Ø
How is that done? What did you actually have to do so that the mapping is now correct, that wasn’t happening before.
Ø
What will everyone need to do if and when they move on to base-7.0.6.1 . . . .
That mapping is set in the vxWorks BSP. Andrew Johnson made a new version for the MVME5100 today, mv5100-dev7. It is on the oxygen server at the APS. Now that we know it
works he will also make new versions for the 2100, 2700, and 6100 CPUs. You just need to load that new version of the BSP using the vxWorks “bootChange” command.
Mark
From: Engbretson, Mark S. <engbretson at anl.gov>
Sent: Monday, June 13, 2022 2:40 PM
To: Mark Rivers <rivers at cars.uchicago.edu>; tech-talk at aps.anl.gov
Subject: RE: Bus errors accessing VME with base 7.0.6.1 and latest synApps modules
How is that done? What did you actually have to do so that the mapping is now correct, that wasn’t happening before.
What will everyone need to do if and when they move on to base-7.0.6.1 . . . .
Hi Mark,
Ø
And how/where is that actually now being done correctly? In Epics base?
No, in the PowerPC processor itself.
If the mapping is wrong it gets a “machine check” error from which it cannot recover when executing the speculative branch.
If the mapping is correct it gets an “instruction access” error from which it can recover when executing the speculative branch.
Mark
RE: ”By setting the mapping in the BSP correctly the PowerPC receives a different exception when that happens, which it can correctly handle.”
And how/where is that actually now being done correctly? In Epics base?
Folks,
I’m happy to report that after 3.5 weeks this problem is finally solved!
The bottom line is that it was an issue with the vxWorks Board Support Package (BSP) we are using at the APS. The problem was that the mapping was not correctly configured to set the VME memory space as “guarded”. That guarding prevents
certain memory operations like speculative branch execution from happening in the VME memory space.
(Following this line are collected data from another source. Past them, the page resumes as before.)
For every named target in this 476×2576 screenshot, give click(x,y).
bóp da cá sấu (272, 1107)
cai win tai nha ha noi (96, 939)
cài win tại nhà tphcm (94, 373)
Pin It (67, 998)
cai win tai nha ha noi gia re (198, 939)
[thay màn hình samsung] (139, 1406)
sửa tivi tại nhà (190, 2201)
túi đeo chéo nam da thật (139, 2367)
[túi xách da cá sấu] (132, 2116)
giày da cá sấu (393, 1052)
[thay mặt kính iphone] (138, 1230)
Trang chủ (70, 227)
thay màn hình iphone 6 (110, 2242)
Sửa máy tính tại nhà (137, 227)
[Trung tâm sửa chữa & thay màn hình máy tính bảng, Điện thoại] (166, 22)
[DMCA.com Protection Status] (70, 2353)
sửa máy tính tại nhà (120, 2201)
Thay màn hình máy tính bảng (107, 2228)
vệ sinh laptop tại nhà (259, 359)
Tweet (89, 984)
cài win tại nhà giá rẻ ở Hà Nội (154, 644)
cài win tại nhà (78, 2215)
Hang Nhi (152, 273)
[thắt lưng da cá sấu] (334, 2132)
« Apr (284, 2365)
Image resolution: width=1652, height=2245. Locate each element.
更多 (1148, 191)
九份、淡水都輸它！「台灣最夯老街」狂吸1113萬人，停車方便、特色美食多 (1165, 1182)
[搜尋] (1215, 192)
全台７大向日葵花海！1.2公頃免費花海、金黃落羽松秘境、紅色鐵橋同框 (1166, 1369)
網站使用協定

This BSP problem has existed for a long time, but did not manifest itself until base 7.0.6, where some changes were made to the db_field_log structure. That structure contains a union which can either hold a record field value or a pointer
to a destructor, depending on a flag bit in db_field_log. It appears that the PowerPC processor was doing a speculative branch which called the destructor. That was the wrong branch, because the flag said the union held a field value, not a pointer to a
destructor. If the value was a double in the range -2.0 to -0.5 then its high-order 32 bits correspond to a VME A32 address, and the speculative branch execution tried to execute the destructor at that VME address. It then got a “machine check” with an A32
VME bus error.
By setting the mapping in the BSP correctly the PowerPC receives a different exception when that happens, which it can correctly handle.
Thanks very much to Till Straumann, Michael Davidsaver, Andrew Johnson, and Steven Hartman for their help in tracking this down.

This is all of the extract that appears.